A mon avis notre monde est très compliqué mais aussi intéressant. Donc chaque jour je comprends que mes centres d’intérêt s’élargissent. Je ne sais pas encore quel sera mon avenir professionnel, mais pour moi il faut absolument que je sois utile pour les gens, que je fasse quelque chose pour améliorer notre vie.

YULIA TARANOVA

Je fais mes études à la faculté de journalisme de l’université d’Etat de Moscou et en même temps au Centre franco-russe de journalisme.

Pendant 4 années d’études j’acquérais l’expérience journalistique variée: j’ai travaillé comme critique littéraire à Nezavissimaya Gazeta, comme reporter au journal provincial, comme assistante et journaliste au bureau de Radio France à Moscou et même comme une journaliste de courrier mondain au magazine Hello!icons.

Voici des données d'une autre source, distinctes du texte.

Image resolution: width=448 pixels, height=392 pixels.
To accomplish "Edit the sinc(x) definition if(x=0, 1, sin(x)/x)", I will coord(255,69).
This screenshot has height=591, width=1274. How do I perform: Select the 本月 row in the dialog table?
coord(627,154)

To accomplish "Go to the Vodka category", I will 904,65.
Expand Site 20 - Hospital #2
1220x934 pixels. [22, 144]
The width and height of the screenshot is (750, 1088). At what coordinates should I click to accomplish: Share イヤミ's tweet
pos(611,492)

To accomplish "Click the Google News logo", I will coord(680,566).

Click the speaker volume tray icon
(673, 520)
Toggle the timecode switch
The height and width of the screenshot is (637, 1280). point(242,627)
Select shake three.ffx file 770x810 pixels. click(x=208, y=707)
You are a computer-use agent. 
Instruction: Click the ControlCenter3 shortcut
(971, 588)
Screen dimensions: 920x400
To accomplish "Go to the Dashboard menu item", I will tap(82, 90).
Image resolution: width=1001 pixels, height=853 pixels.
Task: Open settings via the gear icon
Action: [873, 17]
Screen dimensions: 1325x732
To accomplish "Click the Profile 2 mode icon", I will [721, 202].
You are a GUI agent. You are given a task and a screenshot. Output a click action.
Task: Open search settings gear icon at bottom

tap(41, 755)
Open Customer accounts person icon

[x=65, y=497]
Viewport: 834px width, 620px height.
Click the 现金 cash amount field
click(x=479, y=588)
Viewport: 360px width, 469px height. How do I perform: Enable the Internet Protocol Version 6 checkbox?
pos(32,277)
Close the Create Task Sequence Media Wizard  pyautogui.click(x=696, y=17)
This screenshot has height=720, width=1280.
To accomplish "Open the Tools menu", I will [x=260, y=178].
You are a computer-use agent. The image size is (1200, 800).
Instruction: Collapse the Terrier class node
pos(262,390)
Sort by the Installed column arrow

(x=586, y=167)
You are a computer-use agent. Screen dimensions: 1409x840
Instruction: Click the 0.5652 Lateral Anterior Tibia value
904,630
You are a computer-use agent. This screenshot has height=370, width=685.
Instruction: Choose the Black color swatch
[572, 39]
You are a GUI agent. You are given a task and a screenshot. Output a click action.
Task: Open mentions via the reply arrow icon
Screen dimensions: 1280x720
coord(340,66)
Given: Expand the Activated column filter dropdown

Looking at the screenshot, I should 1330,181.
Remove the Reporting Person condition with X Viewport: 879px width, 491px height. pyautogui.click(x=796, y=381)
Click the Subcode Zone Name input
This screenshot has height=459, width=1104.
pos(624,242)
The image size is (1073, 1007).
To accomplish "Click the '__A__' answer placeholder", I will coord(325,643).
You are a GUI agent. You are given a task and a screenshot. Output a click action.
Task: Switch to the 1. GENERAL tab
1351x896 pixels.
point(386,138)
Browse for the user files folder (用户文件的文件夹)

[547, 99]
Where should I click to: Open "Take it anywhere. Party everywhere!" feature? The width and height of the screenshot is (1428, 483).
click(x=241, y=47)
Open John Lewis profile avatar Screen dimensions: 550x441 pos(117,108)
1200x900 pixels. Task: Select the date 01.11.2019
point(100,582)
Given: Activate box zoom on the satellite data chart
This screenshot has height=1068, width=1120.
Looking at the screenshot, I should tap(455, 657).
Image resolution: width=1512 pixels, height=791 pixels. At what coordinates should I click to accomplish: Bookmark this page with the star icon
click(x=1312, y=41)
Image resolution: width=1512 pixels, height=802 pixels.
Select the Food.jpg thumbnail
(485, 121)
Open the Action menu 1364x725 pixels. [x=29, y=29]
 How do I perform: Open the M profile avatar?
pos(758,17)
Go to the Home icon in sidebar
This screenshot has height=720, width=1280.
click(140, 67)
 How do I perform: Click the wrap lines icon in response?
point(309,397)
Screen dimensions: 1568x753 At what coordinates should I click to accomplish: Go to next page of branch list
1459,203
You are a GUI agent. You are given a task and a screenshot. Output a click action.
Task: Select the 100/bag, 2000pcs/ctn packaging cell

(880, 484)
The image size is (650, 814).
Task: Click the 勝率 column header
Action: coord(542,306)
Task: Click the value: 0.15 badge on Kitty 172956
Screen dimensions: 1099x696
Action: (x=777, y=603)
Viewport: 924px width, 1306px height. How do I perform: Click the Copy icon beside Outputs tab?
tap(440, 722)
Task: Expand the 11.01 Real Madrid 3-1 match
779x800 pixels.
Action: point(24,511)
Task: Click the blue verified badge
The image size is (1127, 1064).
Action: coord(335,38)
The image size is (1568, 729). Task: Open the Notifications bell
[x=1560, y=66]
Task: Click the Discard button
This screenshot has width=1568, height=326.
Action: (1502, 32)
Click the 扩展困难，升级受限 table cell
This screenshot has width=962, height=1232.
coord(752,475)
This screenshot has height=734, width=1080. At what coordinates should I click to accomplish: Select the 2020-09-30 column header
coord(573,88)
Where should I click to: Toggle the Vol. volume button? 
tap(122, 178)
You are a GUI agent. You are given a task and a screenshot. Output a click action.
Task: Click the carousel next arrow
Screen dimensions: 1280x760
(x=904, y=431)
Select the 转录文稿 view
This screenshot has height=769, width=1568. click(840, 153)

Après mon stage à la Radio France j’ai compris que je veux pratiquer le journalisme international spécialisé en politique et société. En même temps je suis intéressée beaucoup au web, aux nouveautés littéraires, aux langues étrangères et aux projets culturels.

A ce moment je ne travaille pas, mais j’ai plein de projets et d’énergie pour continuer ma pratique !

ARTHUR TARASSENKO

J’ai commencé à travailler comme journaliste, à fin de mes études secondaire à Astrakhan. Mes amis m’ont invité à prendre part au talk-show. Après cela le rédacteur en chef de compagnie de télévision m’a proposé le travail du reporter sportif dans le département des actualités.

Comme vous le voyez, le choix de la profession pour moi était accidentel. Mais après j’ai compris que le journalisme est une profession fascinante. Ce n’est pas un travail comme les autres, mais le mode de vie. Deux mois après mon départ professionnel j’ai déjà travaillé comme le reporter dans le département des événements politiques.

En 2004 j’ai déménagé à Moscou et est entré à la faculté du journalisme. Pendant mes études j’ai éffectué les stages dans divers medias. Le stage le plus intéressant pour moi j’ai fait à la télé ou j’ai participé à la préparation du programme «Galileo». C’est une émission de vulgarisation scientifique. Je travaillais comme scénariste.

J’ai passé mon dernière stage à la chaîne de télé «Kultura». Je préparais des sujets d’information pour les nouvelles de la culture. Mes sujets étaient présentés non seulement à la télé, mais aussi sur le site de cette chaîne de télévision. La préparation du sujet pour le site s’est révélée plus complexe.

Je voudrais continuer le travail a la télé. Mais les technologies d’Internet repousse la télé traditional au second plan. Les chaînes se déplacent vers Internet. Sur les sites de chaînes on trouve beaucoup de videoproduction journalistique original, qui ne passe pas à l’antenne. Le journaliste de télé à l’état pur a disparu. Les technologies change notre profession. Aujourd’hui le journaliste est chargé d’écriture, de tournage, de prise de son et du montage de son reportage et de sa présentation sur le plateau de JT.

Centre Franco-Russe du journalisme donne une rare possibilité d’apprendre les méthodes du nouveaux journalisme en France, d’avoir les acquis pratiques — une possibilité dont je voudrais profiter. Je voudrais savoir tout ce qui concerne les web-medias, la légalisation du Net, d’éthique d’Internet pour devenir finalement un journaliste performant.